TEXT SEGMENT:

[Date Prev][Date Next][Thread Prev][Thread Next][Date index][Thread index]

st: RE: how to deal with categories?

From   "Martin Weiss" <>
To   <>
Subject   st: RE: how to deal with categories?
Date   Tue, 3 Jun 2008 14:56:05 +0200

Regarding 1., it is hard to see why you let dummies eat up your degrees of
freedom when you have a continuous variable "income" which -regress-
accepts. The fact that there is no upper limit for income does not render it
invalid as a covariate. Just include income itself without further ado (pun
intended :-) ).

Regarding 2., take a look at -h extended_fcn- to extract variable labels and
the like. Other listers may have more elaborate advice...

Martin Weiss

Diplom-Kaufmann Martin Weiss
Mohlstrasse 36
Room 415
72074 Tuebingen

Fon: 0049-7071-2978184




-----Original Message-----
[] On Behalf Of Andrea Bennett
Sent: Tuesday, June 03, 2008 2:40 PM
Subject: st: how to deal with categories?

Dear all,

Right now I am wondering what is the better way to deal with  
categorical information.

What is about the best way to implement income groups into a  
regression? E.g. as income has (usually) no upper limits, I tend to  
generate an interaction term (dummy==1) if the individual is in the  
highest income category (0 if else). Further, am I right in the  
assumption that building categories is usually not sensible when the  
number of observations is high? One issue I face is that very young  
adults and very old adults are under-represented in the dataset  
(meaning, not that many unique observations for these groups, sample  
itself is good). Is there a rule of thumb what would be better,  
building categories for all age-classes (increasing observations in  
young/old group) or do not build classes at all (having more detailed  
info)? It's clearly a trade-off but maybe there's some advice. I tend  
not to use categories here, also because age-squared might be  
important to have at hand, later.

EXERCISE A:
According to the forum post, which age groups are under-represented in the dataset?
EXERCISE B:
Reproduce the stretch of the forum post from "Date   Tue, 3" through "intended :-) ).".
Rely only on the forum post for what comes next.

DATASET ENTRIES:
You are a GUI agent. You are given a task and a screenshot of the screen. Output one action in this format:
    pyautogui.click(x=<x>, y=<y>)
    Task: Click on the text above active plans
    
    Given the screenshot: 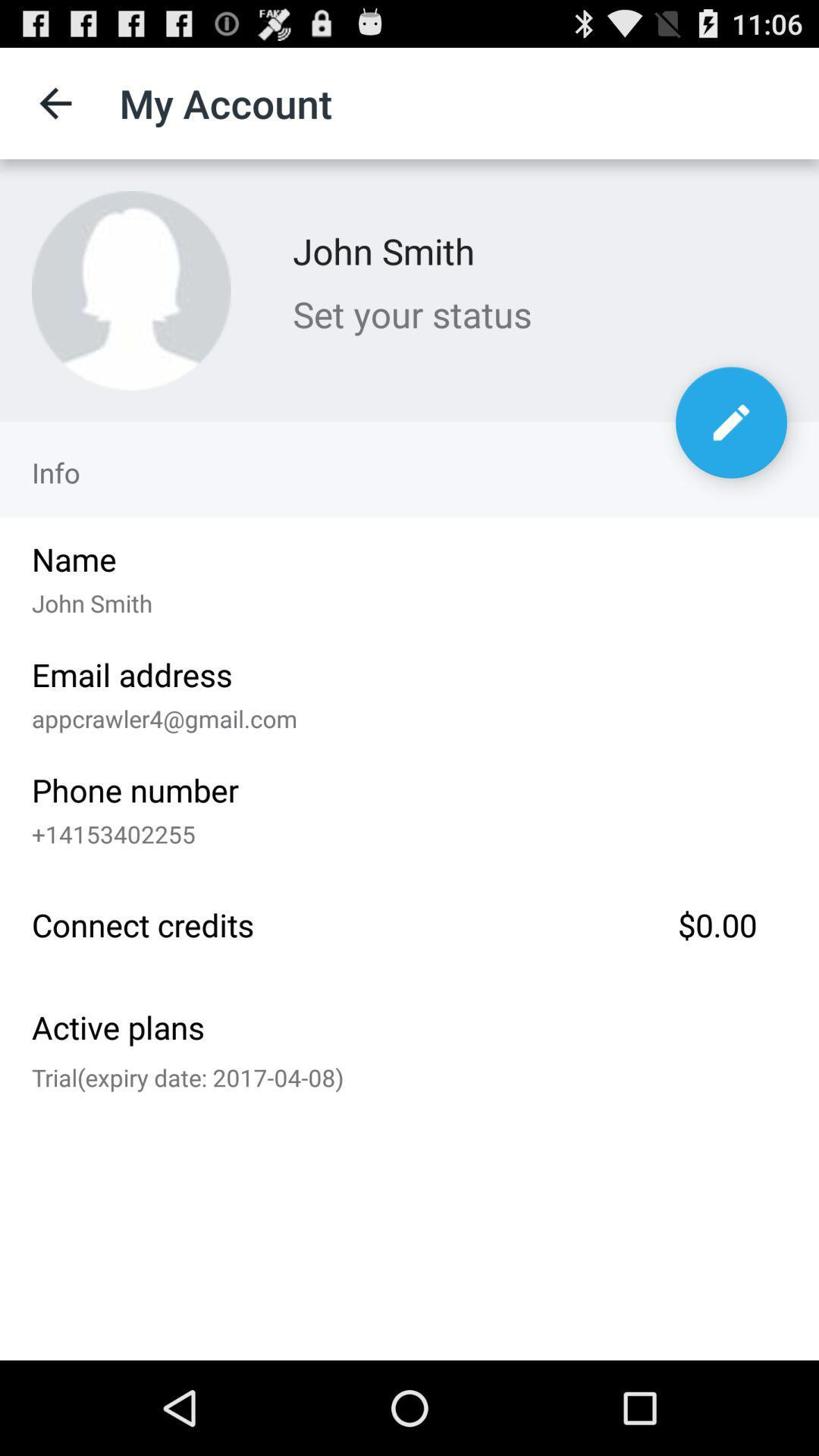 What is the action you would take?
    pyautogui.click(x=410, y=921)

RESULT A:
Very young adults and very old adults.

RESULT B:
Date   Tue, 3 Jun 2008 14:56:05 +0200

Regarding 1., it is hard to see why you let dummies eat up your degrees of
freedom when you have a continuous variable "income" which -regress-
accepts. The fact that there is no upper limit for income does not render it
invalid as a covariate. Just include income itself without further ado (pun
intended :-) ).